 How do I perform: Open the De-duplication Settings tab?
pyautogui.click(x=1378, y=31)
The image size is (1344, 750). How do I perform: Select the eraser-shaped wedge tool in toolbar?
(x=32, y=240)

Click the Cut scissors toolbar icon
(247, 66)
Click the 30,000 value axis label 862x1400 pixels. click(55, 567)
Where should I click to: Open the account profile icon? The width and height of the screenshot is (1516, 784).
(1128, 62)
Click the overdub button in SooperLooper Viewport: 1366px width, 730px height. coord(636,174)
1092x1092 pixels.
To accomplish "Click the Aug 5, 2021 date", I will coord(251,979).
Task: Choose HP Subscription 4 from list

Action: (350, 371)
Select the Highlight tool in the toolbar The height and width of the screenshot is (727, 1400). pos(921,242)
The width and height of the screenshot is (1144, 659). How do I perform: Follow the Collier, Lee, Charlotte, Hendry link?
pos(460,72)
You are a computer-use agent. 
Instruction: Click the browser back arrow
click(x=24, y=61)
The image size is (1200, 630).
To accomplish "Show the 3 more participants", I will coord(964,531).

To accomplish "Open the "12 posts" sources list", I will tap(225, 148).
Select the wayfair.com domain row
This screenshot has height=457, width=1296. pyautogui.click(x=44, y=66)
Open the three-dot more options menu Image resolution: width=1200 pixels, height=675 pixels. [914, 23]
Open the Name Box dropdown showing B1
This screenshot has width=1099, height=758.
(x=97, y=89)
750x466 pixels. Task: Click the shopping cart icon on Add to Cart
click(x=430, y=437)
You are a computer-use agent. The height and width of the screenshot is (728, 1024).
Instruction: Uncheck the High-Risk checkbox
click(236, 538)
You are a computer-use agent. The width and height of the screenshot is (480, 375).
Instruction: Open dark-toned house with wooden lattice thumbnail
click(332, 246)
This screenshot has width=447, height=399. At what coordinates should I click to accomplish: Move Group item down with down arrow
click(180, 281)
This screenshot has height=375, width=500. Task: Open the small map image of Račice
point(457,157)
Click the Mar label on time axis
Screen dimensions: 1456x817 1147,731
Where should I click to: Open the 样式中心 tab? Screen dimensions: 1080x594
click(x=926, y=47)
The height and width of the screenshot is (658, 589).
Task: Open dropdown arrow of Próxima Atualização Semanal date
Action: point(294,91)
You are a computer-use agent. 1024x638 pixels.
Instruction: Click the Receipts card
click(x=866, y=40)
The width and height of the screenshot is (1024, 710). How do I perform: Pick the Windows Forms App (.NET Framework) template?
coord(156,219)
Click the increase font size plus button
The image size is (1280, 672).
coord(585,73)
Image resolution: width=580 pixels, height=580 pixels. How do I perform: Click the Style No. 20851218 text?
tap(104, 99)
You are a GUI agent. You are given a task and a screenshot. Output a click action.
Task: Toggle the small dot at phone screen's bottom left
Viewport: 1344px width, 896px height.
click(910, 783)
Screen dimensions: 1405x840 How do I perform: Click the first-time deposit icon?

============================================================

INSTRUCTIONS TO FOLLOW:
Within the entries above, work out the number of lines that include the string "computer" and give only that.

EXERCISE RESULT:
4